[[ Task input open ]]

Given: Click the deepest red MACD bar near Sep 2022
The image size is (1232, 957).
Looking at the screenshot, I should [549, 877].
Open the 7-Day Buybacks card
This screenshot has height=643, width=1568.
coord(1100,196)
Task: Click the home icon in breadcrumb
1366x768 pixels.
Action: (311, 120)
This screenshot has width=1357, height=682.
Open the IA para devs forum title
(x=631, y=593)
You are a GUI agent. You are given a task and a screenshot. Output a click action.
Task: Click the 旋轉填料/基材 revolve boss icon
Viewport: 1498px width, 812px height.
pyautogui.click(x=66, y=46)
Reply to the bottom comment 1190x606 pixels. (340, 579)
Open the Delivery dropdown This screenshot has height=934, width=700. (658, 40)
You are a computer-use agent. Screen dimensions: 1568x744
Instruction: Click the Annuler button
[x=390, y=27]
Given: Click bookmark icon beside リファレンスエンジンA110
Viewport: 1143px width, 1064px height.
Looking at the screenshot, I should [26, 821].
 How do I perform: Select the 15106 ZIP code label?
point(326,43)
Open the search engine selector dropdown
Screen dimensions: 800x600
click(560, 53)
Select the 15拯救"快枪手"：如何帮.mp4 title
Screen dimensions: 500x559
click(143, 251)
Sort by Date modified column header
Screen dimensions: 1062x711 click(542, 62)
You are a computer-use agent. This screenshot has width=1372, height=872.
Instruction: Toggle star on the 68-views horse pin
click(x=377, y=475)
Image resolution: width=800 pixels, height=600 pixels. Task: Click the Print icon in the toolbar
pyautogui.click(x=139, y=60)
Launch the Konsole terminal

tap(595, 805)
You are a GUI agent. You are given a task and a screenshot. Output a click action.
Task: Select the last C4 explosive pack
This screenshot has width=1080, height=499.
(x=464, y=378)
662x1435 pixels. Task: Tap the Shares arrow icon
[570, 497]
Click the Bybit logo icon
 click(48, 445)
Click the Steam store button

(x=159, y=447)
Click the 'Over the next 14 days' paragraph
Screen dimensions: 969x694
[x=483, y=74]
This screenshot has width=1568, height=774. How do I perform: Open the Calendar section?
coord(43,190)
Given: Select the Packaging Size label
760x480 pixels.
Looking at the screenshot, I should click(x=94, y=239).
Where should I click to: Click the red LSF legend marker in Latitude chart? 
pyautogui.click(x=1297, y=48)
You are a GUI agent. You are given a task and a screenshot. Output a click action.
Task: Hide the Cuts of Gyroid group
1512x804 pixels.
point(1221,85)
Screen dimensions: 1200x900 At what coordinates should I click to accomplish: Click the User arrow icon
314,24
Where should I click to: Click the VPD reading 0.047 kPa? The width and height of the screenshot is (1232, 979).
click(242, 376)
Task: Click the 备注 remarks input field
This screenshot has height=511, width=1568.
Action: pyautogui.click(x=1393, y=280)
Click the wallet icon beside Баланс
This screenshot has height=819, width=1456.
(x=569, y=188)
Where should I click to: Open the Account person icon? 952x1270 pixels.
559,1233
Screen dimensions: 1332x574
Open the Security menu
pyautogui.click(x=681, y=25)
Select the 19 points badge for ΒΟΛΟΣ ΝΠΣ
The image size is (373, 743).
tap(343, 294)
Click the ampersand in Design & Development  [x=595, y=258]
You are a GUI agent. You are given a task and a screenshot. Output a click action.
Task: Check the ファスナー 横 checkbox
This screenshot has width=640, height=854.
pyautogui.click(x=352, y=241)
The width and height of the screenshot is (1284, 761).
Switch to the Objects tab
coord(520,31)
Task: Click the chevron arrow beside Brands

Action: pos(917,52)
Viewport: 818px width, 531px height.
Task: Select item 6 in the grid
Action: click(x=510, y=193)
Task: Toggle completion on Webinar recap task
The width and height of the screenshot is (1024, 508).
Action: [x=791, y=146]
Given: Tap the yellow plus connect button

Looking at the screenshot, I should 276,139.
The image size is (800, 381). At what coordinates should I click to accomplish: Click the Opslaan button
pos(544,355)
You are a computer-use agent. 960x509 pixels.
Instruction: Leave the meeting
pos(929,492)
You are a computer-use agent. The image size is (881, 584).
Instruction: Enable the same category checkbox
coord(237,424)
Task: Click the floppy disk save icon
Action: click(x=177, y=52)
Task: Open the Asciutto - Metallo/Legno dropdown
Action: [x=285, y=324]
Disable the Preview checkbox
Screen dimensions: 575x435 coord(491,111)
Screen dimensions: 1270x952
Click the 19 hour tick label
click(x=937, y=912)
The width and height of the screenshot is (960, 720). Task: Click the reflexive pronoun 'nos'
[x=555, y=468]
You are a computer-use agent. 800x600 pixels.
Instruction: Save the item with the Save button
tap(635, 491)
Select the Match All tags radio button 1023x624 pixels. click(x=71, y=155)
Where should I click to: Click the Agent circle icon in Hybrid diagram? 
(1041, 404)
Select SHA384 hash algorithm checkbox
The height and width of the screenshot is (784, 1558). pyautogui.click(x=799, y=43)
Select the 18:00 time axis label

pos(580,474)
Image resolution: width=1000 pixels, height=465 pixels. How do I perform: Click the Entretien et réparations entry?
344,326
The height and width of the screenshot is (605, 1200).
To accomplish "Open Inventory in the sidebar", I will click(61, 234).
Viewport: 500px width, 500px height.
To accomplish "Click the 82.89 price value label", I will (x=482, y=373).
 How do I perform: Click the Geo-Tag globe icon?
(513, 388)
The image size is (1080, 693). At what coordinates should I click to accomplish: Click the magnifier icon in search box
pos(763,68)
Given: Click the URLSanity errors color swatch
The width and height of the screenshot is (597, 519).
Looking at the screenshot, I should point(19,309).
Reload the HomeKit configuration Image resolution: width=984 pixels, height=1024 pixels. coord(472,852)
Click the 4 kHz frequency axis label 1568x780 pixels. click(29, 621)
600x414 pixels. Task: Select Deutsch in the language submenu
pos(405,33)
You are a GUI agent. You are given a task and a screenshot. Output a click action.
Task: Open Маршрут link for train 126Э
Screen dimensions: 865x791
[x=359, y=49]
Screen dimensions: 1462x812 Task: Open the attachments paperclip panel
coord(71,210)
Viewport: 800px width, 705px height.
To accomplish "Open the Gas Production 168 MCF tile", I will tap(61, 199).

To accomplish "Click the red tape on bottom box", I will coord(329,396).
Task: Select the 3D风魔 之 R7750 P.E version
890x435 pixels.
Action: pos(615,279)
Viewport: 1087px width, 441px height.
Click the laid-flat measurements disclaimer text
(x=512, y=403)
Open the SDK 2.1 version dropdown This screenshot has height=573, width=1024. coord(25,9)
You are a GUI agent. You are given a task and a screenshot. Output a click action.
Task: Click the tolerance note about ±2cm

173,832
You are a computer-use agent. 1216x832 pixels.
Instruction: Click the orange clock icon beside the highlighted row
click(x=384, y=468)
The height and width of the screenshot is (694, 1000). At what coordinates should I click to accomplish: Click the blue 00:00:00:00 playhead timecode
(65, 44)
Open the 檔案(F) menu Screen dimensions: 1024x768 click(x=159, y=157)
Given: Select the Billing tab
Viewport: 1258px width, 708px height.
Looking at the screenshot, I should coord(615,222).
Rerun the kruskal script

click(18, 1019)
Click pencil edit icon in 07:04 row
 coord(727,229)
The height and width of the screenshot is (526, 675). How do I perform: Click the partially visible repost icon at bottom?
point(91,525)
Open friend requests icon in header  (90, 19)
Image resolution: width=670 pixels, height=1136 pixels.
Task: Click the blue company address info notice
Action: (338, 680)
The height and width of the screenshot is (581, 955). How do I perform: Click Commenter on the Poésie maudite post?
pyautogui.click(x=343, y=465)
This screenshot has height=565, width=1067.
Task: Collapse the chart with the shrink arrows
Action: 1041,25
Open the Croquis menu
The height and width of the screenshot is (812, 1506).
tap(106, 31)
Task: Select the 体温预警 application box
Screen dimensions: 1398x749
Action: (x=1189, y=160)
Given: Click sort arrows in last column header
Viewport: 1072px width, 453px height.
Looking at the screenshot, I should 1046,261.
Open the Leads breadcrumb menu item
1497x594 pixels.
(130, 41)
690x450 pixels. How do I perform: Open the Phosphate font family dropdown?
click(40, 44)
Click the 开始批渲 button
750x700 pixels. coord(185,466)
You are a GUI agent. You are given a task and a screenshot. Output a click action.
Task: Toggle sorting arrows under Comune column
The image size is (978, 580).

[[ Task input closed ]]

### What to work on
Among the entries, how many lines include the word "computer"? Answer with a single number and nothing further.

### Result of this exercise
6